Our dogs go out between 11 and midnight, then in the morning go out at between 7.30 and 8. We don't really interact it's just an 'out you go doggies' and then back upstairs to get dressed etc. It's not for another half an hour or so before someone is back downstairs and they actually get proper 'hello' and their breakfast.

It will take him a while to settle into a new routine but it's good to set the one you want as early as possible for them to learn.

Hope this helps! Good luck!


----------



## missnaomi (Jun 4, 2010)

I think this is really good!
I've had a few puppies and a number of rescue dogs and after spending the night downstairs all made a noise in the morning when they heard us at first.

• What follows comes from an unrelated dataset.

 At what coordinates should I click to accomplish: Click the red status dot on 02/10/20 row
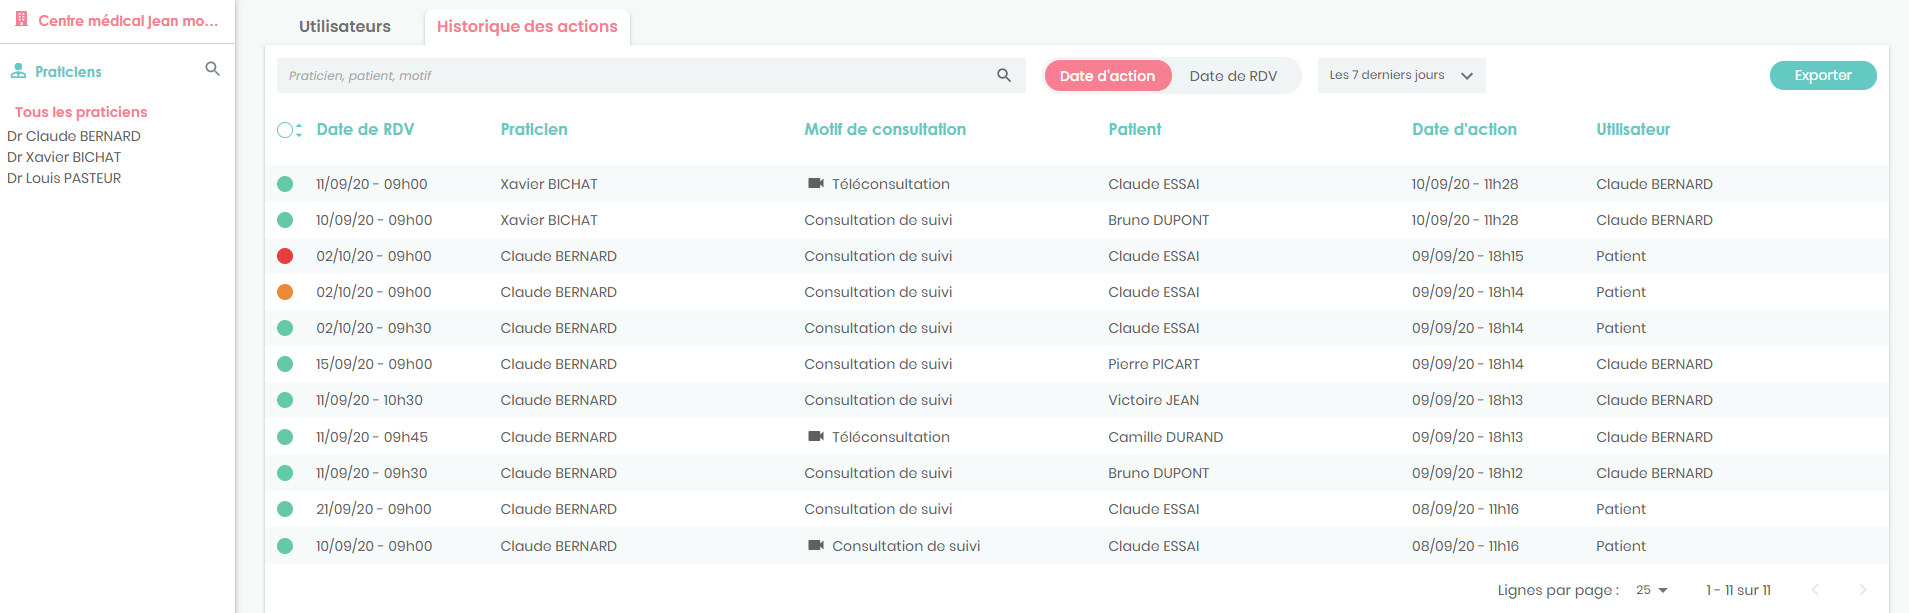(x=285, y=256)
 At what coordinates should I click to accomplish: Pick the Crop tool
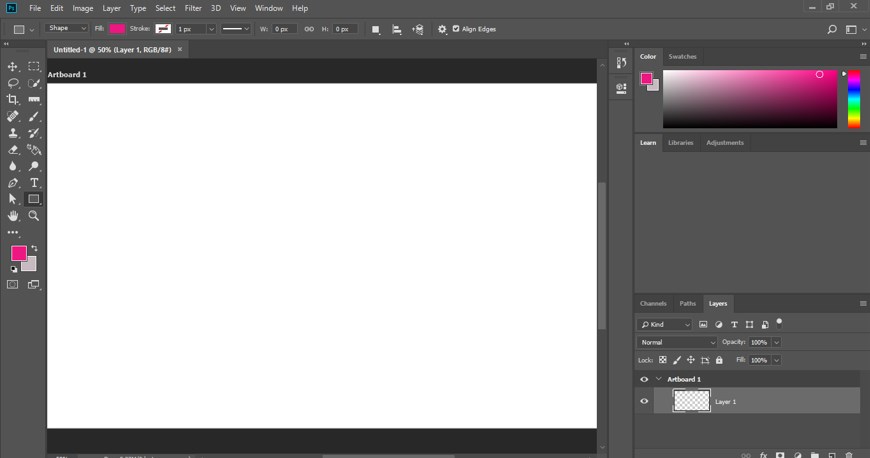pos(13,100)
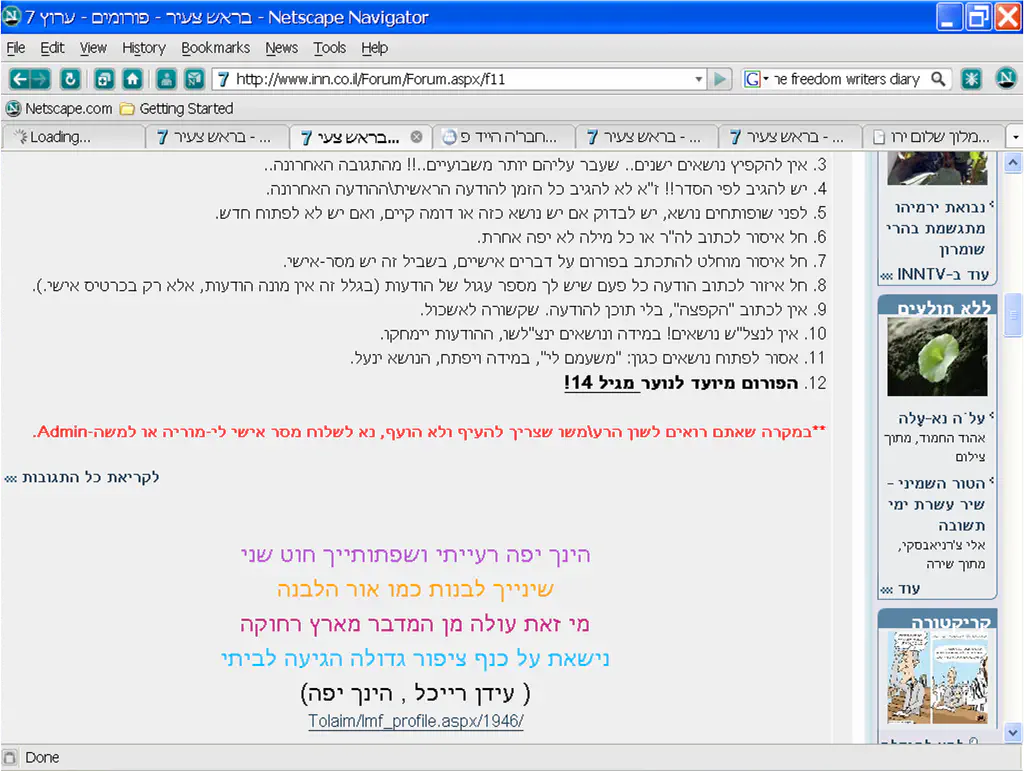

I have now got a 7 month old puppy, and he is fantastic, now he'll happily sleep for 9+ hours, especially after a busy day  but it's been pretty gradual to build up to that. During the week my bedtime is late (after 11) and I get up before 6, so at weekends I normally pop down and let him out to the toilet, not long after normal getting up time and then put him back to bed - or if I'm feeling really soft, bring him back up to bed with me! When he was the age of your puppy, I would be going to bed at nearly 12 and up at about 5.30 to let him out, and then just built it up gradually - but we haven't had any accidents in the house. When I was ill with flu and wanted to go to bed at 8pm, I let him sleep in my room so that I would know if he needed to go out - and he let me know when he needed the toilet, and then came back to bed!


----------



## ickleme79 (Feb 5, 2014)

Thanks for the replies, I was wondering if I was expecting too much, he is still only a baby after all. 

I've never experienced this with any of the other puppies I've had so this is new to me, I was expecting the crying during the night for a while but not for 6 weeks and when we are just popping to the loo in the night.

He does seem to be getting better, we've been making an effort to get up during the night, flush the loo then back to bed. Now I find he seems to cry till he hears the toilet flush, then he waits to see if it's silent, if it is he tends to settle within minutes. 

It's just a bit of a stress in the morning because his cries get louder as he knows we're getting up, his bark is getting pretty loud now too.

But, I do think we are getting somewhere, thanks again


----------